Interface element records
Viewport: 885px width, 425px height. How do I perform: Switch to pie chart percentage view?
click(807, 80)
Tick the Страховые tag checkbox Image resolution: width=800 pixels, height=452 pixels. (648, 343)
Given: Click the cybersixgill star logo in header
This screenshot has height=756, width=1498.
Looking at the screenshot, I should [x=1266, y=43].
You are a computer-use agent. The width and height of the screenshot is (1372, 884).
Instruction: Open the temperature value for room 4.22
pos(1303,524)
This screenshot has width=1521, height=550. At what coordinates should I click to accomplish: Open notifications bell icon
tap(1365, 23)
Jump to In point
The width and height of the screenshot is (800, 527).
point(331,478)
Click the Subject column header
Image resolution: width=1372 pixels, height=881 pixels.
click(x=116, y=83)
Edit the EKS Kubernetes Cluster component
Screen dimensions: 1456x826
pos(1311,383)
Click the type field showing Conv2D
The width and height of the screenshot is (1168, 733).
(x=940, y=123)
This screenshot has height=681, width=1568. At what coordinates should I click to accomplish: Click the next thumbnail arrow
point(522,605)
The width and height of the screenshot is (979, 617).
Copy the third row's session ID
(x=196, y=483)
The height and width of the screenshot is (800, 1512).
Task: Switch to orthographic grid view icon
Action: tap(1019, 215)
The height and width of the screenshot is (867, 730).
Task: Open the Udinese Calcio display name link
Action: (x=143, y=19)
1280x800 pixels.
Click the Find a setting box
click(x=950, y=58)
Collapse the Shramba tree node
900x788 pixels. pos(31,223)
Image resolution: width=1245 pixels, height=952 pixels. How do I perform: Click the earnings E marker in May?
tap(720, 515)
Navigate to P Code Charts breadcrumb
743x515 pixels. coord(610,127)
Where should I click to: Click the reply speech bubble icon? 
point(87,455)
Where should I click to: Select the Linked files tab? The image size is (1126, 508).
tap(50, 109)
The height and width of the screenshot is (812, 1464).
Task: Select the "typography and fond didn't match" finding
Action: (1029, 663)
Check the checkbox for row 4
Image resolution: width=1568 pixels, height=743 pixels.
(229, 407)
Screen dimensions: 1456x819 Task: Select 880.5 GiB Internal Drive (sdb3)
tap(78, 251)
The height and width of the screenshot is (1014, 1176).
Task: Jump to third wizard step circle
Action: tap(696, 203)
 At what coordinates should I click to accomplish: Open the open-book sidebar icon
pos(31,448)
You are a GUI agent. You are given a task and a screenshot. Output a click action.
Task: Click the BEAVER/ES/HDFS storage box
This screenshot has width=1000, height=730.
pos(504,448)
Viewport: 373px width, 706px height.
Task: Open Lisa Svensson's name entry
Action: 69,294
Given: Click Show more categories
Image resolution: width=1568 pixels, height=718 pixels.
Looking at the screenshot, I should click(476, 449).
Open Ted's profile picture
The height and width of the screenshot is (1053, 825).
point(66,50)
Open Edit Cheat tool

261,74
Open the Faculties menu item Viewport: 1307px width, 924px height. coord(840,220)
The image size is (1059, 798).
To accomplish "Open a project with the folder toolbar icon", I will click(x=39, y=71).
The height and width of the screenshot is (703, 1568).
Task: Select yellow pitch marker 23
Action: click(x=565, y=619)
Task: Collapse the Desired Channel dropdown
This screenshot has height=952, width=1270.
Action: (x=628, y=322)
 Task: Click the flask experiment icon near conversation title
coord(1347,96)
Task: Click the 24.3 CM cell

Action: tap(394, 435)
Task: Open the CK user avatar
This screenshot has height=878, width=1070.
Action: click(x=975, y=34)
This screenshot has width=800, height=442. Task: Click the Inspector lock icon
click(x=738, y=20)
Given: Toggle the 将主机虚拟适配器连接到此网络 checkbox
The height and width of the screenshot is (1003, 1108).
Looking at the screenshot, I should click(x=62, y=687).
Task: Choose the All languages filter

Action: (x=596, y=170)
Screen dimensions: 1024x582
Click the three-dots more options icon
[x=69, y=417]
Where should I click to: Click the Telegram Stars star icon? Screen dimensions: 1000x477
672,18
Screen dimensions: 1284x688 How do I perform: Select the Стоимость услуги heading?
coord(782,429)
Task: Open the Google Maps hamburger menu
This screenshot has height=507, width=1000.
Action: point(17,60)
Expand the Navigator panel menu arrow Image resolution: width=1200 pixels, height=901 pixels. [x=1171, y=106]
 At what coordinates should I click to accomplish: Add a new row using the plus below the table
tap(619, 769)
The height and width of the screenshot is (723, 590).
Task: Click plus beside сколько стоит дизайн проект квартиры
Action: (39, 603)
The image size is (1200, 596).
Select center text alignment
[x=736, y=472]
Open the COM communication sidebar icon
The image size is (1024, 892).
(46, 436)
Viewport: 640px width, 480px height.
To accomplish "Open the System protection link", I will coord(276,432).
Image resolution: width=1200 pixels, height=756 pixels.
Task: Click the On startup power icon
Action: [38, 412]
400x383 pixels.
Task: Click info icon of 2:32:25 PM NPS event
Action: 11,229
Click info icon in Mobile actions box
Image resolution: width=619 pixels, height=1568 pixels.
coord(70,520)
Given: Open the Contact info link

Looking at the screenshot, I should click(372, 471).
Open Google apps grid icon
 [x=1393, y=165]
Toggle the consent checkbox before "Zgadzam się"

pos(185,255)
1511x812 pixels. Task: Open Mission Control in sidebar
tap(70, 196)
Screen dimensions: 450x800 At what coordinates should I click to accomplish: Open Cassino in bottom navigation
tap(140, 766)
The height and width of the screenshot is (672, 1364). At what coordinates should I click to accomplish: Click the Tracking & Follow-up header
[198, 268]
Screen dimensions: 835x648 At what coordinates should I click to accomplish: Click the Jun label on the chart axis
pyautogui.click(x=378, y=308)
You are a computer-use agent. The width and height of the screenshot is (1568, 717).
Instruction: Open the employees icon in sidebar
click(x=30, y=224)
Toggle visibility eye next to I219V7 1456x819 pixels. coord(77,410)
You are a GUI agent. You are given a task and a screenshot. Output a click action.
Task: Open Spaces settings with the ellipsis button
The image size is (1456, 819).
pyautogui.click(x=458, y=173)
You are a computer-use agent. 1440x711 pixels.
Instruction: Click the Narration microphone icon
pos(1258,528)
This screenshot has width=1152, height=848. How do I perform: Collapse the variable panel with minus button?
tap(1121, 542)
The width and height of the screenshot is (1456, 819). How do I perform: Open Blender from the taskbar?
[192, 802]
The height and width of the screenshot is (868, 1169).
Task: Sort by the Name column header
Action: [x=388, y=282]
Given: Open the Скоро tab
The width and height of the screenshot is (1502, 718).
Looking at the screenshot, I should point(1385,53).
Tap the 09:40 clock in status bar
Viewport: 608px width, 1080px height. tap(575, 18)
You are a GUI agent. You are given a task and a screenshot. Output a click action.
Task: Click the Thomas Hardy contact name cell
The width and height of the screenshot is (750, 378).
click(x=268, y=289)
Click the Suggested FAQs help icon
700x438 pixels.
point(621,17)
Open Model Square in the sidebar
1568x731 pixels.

Goal - Rewrite all of the rows above, putting "How can I do" in place of each "How do I perform" and leaving everything else unchanged.

The completed task -
Viewport: 885px width, 425px height. How can I do: Switch to pie chart percentage view?
click(807, 80)
Tick the Страховые tag checkbox Image resolution: width=800 pixels, height=452 pixels. (648, 343)
Given: Click the cybersixgill star logo in header
This screenshot has height=756, width=1498.
Looking at the screenshot, I should [x=1266, y=43].
You are a computer-use agent. The width and height of the screenshot is (1372, 884).
Instruction: Open the temperature value for room 4.22
pos(1303,524)
This screenshot has width=1521, height=550. At what coordinates should I click to accomplish: Open notifications bell icon
tap(1365, 23)
Jump to In point
The width and height of the screenshot is (800, 527).
point(331,478)
Click the Subject column header
Image resolution: width=1372 pixels, height=881 pixels.
click(x=116, y=83)
Edit the EKS Kubernetes Cluster component
Screen dimensions: 1456x826
pos(1311,383)
Click the type field showing Conv2D
The width and height of the screenshot is (1168, 733).
(x=940, y=123)
This screenshot has height=681, width=1568. At what coordinates should I click to accomplish: Click the next thumbnail arrow
point(522,605)
The width and height of the screenshot is (979, 617).
Copy the third row's session ID
(x=196, y=483)
The height and width of the screenshot is (800, 1512).
Task: Switch to orthographic grid view icon
Action: tap(1019, 215)
The height and width of the screenshot is (867, 730).
Task: Open the Udinese Calcio display name link
Action: (x=143, y=19)
1280x800 pixels.
Click the Find a setting box
click(x=950, y=58)
Collapse the Shramba tree node
900x788 pixels. pos(31,223)
Image resolution: width=1245 pixels, height=952 pixels. How can I do: Click the earnings E marker in May?
tap(720, 515)
Navigate to P Code Charts breadcrumb
743x515 pixels. coord(610,127)
Where should I click to: Click the reply speech bubble icon? 
point(87,455)
Where should I click to: Select the Linked files tab? The image size is (1126, 508).
tap(50, 109)
The height and width of the screenshot is (812, 1464).
Task: Select the "typography and fond didn't match" finding
Action: (1029, 663)
Check the checkbox for row 4
Image resolution: width=1568 pixels, height=743 pixels.
(229, 407)
Screen dimensions: 1456x819 Task: Select 880.5 GiB Internal Drive (sdb3)
tap(78, 251)
The height and width of the screenshot is (1014, 1176).
Task: Jump to third wizard step circle
Action: tap(696, 203)
 At what coordinates should I click to accomplish: Open the open-book sidebar icon
pos(31,448)
You are a GUI agent. You are given a task and a screenshot. Output a click action.
Task: Click the BEAVER/ES/HDFS storage box
This screenshot has width=1000, height=730.
pos(504,448)
Viewport: 373px width, 706px height.
Task: Open Lisa Svensson's name entry
Action: 69,294
Given: Click Show more categories
Image resolution: width=1568 pixels, height=718 pixels.
Looking at the screenshot, I should click(476, 449).
Open Ted's profile picture
The height and width of the screenshot is (1053, 825).
point(66,50)
Open Edit Cheat tool

261,74
Open the Faculties menu item Viewport: 1307px width, 924px height. coord(840,220)
The image size is (1059, 798).
To accomplish "Open a project with the folder toolbar icon", I will click(x=39, y=71).
The height and width of the screenshot is (703, 1568).
Task: Select yellow pitch marker 23
Action: click(x=565, y=619)
Task: Collapse the Desired Channel dropdown
This screenshot has height=952, width=1270.
Action: (x=628, y=322)
 Task: Click the flask experiment icon near conversation title
coord(1347,96)
Task: Click the 24.3 CM cell

Action: tap(394, 435)
Task: Open the CK user avatar
This screenshot has height=878, width=1070.
Action: click(x=975, y=34)
This screenshot has width=800, height=442. Task: Click the Inspector lock icon
click(x=738, y=20)
Given: Toggle the 将主机虚拟适配器连接到此网络 checkbox
The height and width of the screenshot is (1003, 1108).
Looking at the screenshot, I should click(x=62, y=687).
Task: Choose the All languages filter

Action: (x=596, y=170)
Screen dimensions: 1024x582
Click the three-dots more options icon
[x=69, y=417]
Where should I click to: Click the Telegram Stars star icon? Screen dimensions: 1000x477
672,18
Screen dimensions: 1284x688 How can I do: Select the Стоимость услуги heading?
coord(782,429)
Task: Open the Google Maps hamburger menu
This screenshot has height=507, width=1000.
Action: point(17,60)
Expand the Navigator panel menu arrow Image resolution: width=1200 pixels, height=901 pixels. [x=1171, y=106]
 At what coordinates should I click to accomplish: Add a new row using the plus below the table
tap(619, 769)
The height and width of the screenshot is (723, 590).
Task: Click plus beside сколько стоит дизайн проект квартиры
Action: (39, 603)
The image size is (1200, 596).
Select center text alignment
[x=736, y=472]
Open the COM communication sidebar icon
The image size is (1024, 892).
(46, 436)
Viewport: 640px width, 480px height.
To accomplish "Open the System protection link", I will coord(276,432).
Image resolution: width=1200 pixels, height=756 pixels.
Task: Click the On startup power icon
Action: [38, 412]
400x383 pixels.
Task: Click info icon of 2:32:25 PM NPS event
Action: 11,229
Click info icon in Mobile actions box
Image resolution: width=619 pixels, height=1568 pixels.
coord(70,520)
Given: Open the Contact info link

Looking at the screenshot, I should click(372, 471).
Open Google apps grid icon
 [x=1393, y=165]
Toggle the consent checkbox before "Zgadzam się"

pos(185,255)
1511x812 pixels. Task: Open Mission Control in sidebar
tap(70, 196)
Screen dimensions: 450x800 At what coordinates should I click to accomplish: Open Cassino in bottom navigation
tap(140, 766)
The height and width of the screenshot is (672, 1364). At what coordinates should I click to accomplish: Click the Tracking & Follow-up header
[198, 268]
Screen dimensions: 835x648 At what coordinates should I click to accomplish: Click the Jun label on the chart axis
pyautogui.click(x=378, y=308)
You are a computer-use agent. The width and height of the screenshot is (1568, 717).
Instruction: Open the employees icon in sidebar
click(x=30, y=224)
Toggle visibility eye next to I219V7 1456x819 pixels. coord(77,410)
You are a GUI agent. You are given a task and a screenshot. Output a click action.
Task: Open Spaces settings with the ellipsis button
The image size is (1456, 819).
pyautogui.click(x=458, y=173)
You are a computer-use agent. 1440x711 pixels.
Instruction: Click the Narration microphone icon
pos(1258,528)
This screenshot has width=1152, height=848. How can I do: Collapse the variable panel with minus button?
tap(1121, 542)
The width and height of the screenshot is (1456, 819). How can I do: Open Blender from the taskbar?
[192, 802]
The height and width of the screenshot is (868, 1169).
Task: Sort by the Name column header
Action: [x=388, y=282]
Given: Open the Скоро tab
The width and height of the screenshot is (1502, 718).
Looking at the screenshot, I should point(1385,53).
Tap the 09:40 clock in status bar
Viewport: 608px width, 1080px height. tap(575, 18)
You are a GUI agent. You are given a task and a screenshot. Output a click action.
Task: Click the Thomas Hardy contact name cell
The width and height of the screenshot is (750, 378).
click(x=268, y=289)
Click the Suggested FAQs help icon
700x438 pixels.
point(621,17)
Open Model Square in the sidebar
1568x731 pixels.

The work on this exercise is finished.